Dutch government can do more to reduce the use of plastic
Apart from promoting the recycling of plastic packaging, the Dutch government also needs to make plans to reduce the production and use of other forms of plastic. This is the only way of achieving the objective of a fully circular economy (i.e. an economy in which no new plastics are produced) by the year 2050.
The Dutch are currently Europe’s leading plastic recyclers, recycling half the entire volume of plastic packaging materials. As a result, the Minister of Infrastructure and Water Management is already firmly on course to achieving her aim of recycling 52% of plastic packaging by 2022. However, if the government is to achieve its aim of creating a fully circular economy by 2050, not only will it have to ensure that much less plastic ends up in incinerators, it will also have to extend its recycling policy to other plastics.

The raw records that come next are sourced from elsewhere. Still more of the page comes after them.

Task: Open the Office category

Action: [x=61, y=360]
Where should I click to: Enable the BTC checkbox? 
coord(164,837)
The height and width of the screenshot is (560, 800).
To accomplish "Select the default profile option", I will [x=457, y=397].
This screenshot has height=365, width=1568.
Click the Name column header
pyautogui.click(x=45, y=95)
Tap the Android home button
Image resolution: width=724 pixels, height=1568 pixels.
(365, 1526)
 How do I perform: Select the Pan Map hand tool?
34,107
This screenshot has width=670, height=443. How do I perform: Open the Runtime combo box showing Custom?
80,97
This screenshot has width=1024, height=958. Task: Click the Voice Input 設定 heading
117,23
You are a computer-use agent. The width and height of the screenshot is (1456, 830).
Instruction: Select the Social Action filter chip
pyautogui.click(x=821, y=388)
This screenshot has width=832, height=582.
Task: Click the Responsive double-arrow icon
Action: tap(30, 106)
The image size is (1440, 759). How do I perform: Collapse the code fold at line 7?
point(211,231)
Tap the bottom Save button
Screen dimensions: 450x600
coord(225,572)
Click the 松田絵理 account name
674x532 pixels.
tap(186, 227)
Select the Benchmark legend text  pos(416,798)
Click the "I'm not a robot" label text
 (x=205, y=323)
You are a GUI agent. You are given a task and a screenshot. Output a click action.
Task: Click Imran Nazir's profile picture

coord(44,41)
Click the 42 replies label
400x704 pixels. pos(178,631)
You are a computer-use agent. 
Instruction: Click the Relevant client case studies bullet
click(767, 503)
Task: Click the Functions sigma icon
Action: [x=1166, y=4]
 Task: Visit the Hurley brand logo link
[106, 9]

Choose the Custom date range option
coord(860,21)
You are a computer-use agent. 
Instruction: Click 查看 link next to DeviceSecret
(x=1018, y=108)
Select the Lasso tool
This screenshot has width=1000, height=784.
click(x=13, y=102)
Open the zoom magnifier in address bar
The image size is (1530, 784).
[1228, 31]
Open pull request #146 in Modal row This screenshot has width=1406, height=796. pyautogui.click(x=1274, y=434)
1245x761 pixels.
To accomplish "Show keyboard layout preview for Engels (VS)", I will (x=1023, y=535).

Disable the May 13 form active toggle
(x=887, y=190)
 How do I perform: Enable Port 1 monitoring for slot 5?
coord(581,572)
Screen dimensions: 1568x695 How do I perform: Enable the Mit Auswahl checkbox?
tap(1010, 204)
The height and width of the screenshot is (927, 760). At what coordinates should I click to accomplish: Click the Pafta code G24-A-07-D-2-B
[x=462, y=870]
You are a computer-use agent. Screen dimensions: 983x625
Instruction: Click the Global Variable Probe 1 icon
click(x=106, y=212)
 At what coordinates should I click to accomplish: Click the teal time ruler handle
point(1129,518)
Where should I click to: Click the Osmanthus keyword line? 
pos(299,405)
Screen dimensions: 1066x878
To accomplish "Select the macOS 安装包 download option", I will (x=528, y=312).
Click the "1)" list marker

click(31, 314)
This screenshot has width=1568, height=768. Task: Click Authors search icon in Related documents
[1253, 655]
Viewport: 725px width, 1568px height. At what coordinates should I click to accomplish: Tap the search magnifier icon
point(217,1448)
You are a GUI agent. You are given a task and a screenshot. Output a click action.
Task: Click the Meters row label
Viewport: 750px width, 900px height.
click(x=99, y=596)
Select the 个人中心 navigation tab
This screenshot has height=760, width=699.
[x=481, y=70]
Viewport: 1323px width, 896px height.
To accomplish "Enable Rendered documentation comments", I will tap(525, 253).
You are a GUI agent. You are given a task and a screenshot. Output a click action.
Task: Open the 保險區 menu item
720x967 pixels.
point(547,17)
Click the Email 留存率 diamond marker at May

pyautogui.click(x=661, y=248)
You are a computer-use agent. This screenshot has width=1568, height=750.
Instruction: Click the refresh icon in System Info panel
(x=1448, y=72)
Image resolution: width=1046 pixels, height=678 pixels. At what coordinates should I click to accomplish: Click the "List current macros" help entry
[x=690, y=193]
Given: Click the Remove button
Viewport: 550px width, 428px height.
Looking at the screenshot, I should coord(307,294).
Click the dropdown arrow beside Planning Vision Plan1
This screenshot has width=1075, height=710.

Packaging accounts for an estimated 40% of all plastics in the Netherlands. Although some of this is recycled, the remainder is either thrown away with other household waste or ends up in the natural environment (in the sea, for example). The Netherlands Court of Audit looked at how the Minster of Infrastructure and Water Management has sought to reduce the use of plastics. The audit made clear that, while the policy of recycling more plastic packaging has been successful, the Dutch economy still has a long way to go if it is to be fully circular by 2050. This is the objective spelled out in the coalition agreement signed by the third cabinet led by Prime Minister Mark Rutte.
Simply reducing the volume of plastic packaging is not going to be enough to attain this objective. The situation today is that around 60% of all plastics end up in incinerators and only 15% is reused. With a view to raising the latter percentage, the Netherlands Court of Audit has recommended that the Minister of Infrastructure and Water Management should extend the policy to all plastics rather than concentrating on packaging alone. The audit report suggests that she could also try and ensure that less new plastic is produced and used, as this would be an even more effective means of achieving a circular economy.